=== ASSIGNMENT ===
Take the records below and extract, word for word, the lines from the one containing "Select the c5d.4xlarge instance cell" through the final line, inclusive. Omit pictures.

[Saved data entries]
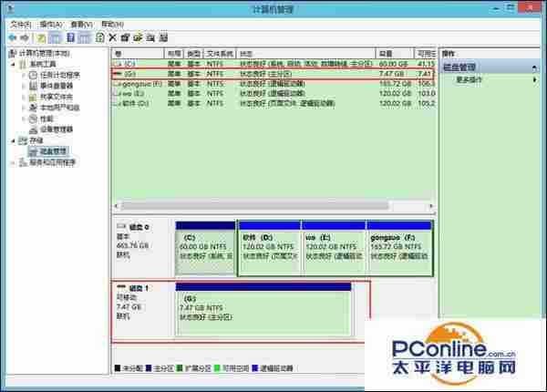Sort volume list by 文件系统 column
The width and height of the screenshot is (547, 392).
(219, 53)
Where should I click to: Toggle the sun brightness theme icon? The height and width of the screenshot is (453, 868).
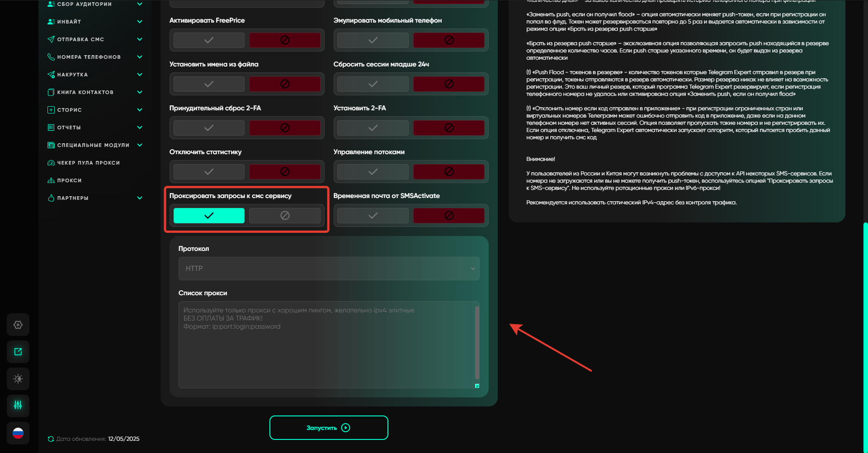(18, 379)
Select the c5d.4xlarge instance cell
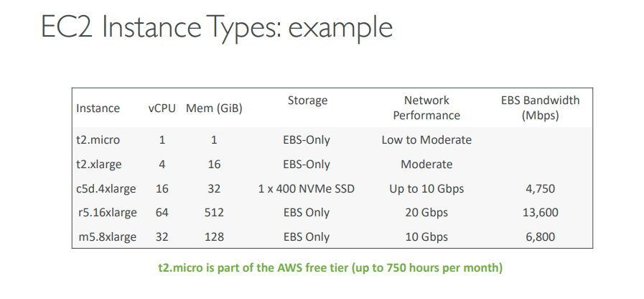 (x=106, y=189)
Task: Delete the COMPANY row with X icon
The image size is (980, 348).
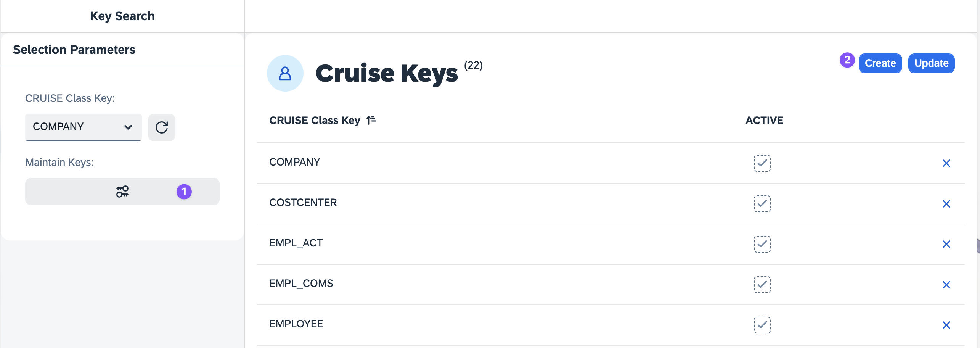Action: point(946,163)
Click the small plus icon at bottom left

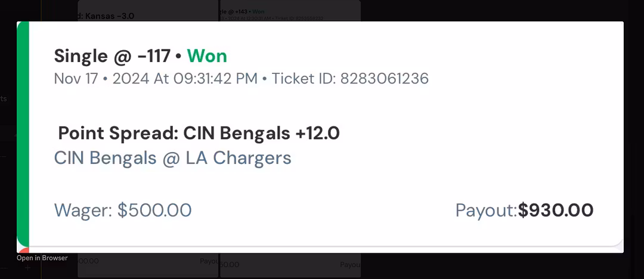27,268
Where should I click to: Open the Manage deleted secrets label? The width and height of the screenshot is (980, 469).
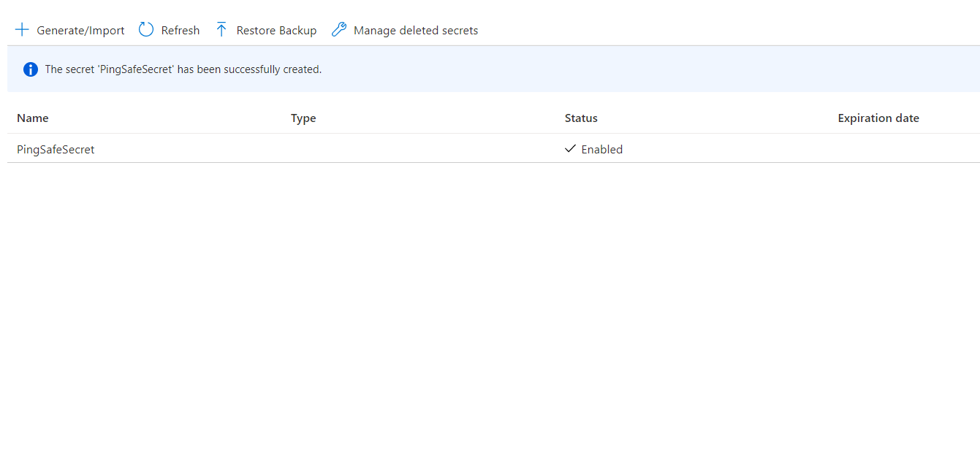[416, 31]
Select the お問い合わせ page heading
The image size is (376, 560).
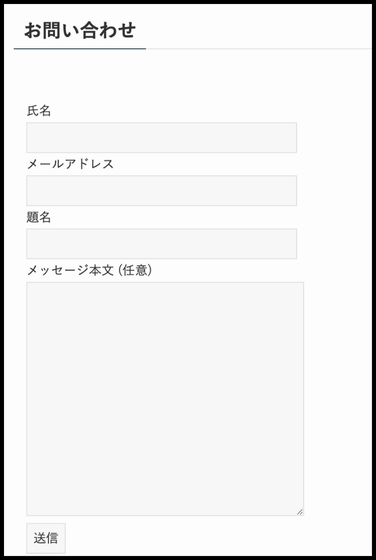(80, 31)
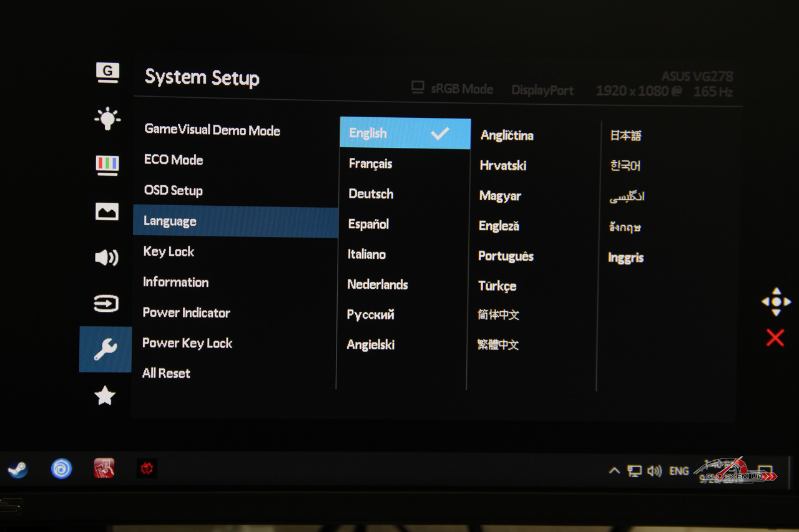Show hidden system tray icons chevron
The height and width of the screenshot is (532, 799).
pyautogui.click(x=614, y=471)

=== ANSWER FOR THE TASK ===
Select the c5d.4xlarge instance cell
 (x=106, y=189)
Task: Delete the COMPANY row with X icon
The image size is (980, 348).
Action: point(946,163)
Click the small plus icon at bottom left

27,268
Where should I click to: Open the Manage deleted secrets label? The width and height of the screenshot is (980, 469).
[416, 31]
Select the お問い合わせ page heading
The image size is (376, 560).
(80, 31)
Show hidden system tray icons chevron
The height and width of the screenshot is (532, 799).
pyautogui.click(x=614, y=471)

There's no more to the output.